The production contained a most discreet (not to say castrated) nude scene, showing the lovers only on a darkened stage, briefly, and in profile, but sufficient to elicit from me that Ms. Rigg “is built, alas, like a brick basilica with inadequate flying buttresses.” This remark has fueled comments, amused but mostly disapproving, in numerous publications, notably in Ms. Rigg’s delightful book about negative criticism, No Turn Unstoned. In it, the charming and highly literate actress observes, “I remember making my way to the theatre the following day, darting from doorway to doorway and praying I wouldn’t meet anyone I know. The cast behaved with supreme tact and pretended they hadn’t read the review.”
I now regret having written this, but at least I incurred a slight punishment. Absolutely everyone who quotes my line has it wrongly “a brick mausoleum,” whether derived from Ms. Rigg or from any of several anthologies of quotations that incorrectly include it. Now “brick mausoleum,” besides denying me the alliteration in B, makes no sense. A basilica is an early form of Christian church built on an ancient Roman model, and much simpler, chaster, narrower than the later cathedrals, and definitely devoid of anything like a flying buttress. A takeoff on the expression “built like a brick shithouse” for a bosomy woman, it has appropriately some relevance to medieval architecture, but none whatever to a mausoleum. Unfortunately, the wits or wiseacres who misquote me know nothing about a basilica, not even the word. Oh well, grander people have been misquoted in the prints: Marie Antoinette never said that thing about eating cake, and Voltaire never said that thing about fighting to the death for someone’s right to disagree with him.
One other play involving castration, a just slightly better one (play, that is, not castration) is Tennessee Williams’s “Sweet Bird of Youth.” The hero, Chance, has seduced the ingĂ©nue, Heavenly, and caused an abortion that left her sterile. He evinces what Kenneth Tynan has called “an obscure awareness” that he must let himself be castrated by the henchmen of Heavenly’s father, a beastly Southern political boss, by way of expiation of his guilt. Moreover, as Tynan writes, he “begs us, in parting, to understand him, and to recognize ourselves in him.”
“For my part,” Tynan continues, “I recognized nothing but a special, rarefied situation that had been carried to extremes of cruelty with a total disregard for probability, human relevance, and the laws of dramatic structure.” And he goes on to make pertinent, perceptive comments, including wonder about why the action begins on Easter Sunday: “Is castration to be equaled with resurrection?”
Well, come to think of it, I can recall another play of sorts, where it is equaled with redemption, two kinds of it no less. In Yugoslavia in my high-school days, religious instruction was compulsory. One day when the instructor was late, I improvised a little miracle play, based on a picture from one of my father’s books with the caption “Saint Origen castrating himself for the sake of the Heavenly Kingdom.” (Note: not Tennessee Williams’s Heavenly,)

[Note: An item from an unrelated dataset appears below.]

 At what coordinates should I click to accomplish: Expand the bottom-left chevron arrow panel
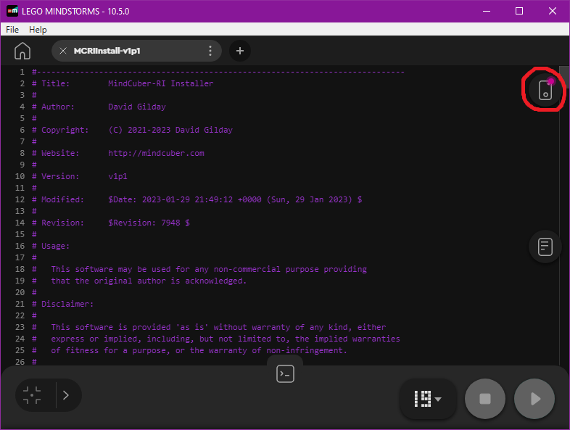(66, 395)
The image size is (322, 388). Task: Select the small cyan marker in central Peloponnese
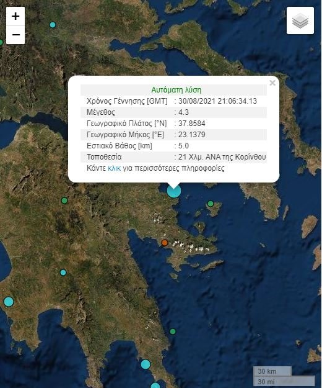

So, for my playlet, I picked the prettiest girl in the class and had her kneel before me as I brandished a ruler representing a cutlass, and, turning my rapt gaze at the ceiling, loudly proclaimed, “I castrate myself for the sake of the Kingdom of Heaven.” The pretty blonde was supposed to supplicate me not to do it. Just then the instructor arrived, and, though I am not quite sure about Origen (it seems the Catholic church has revoked his sainthood), I was barred from further religious instruction, which I hailed as a most welcome redemption.
That may have been the only time in dramatic and religious history when castration, even if only mimed, has proved beneficial.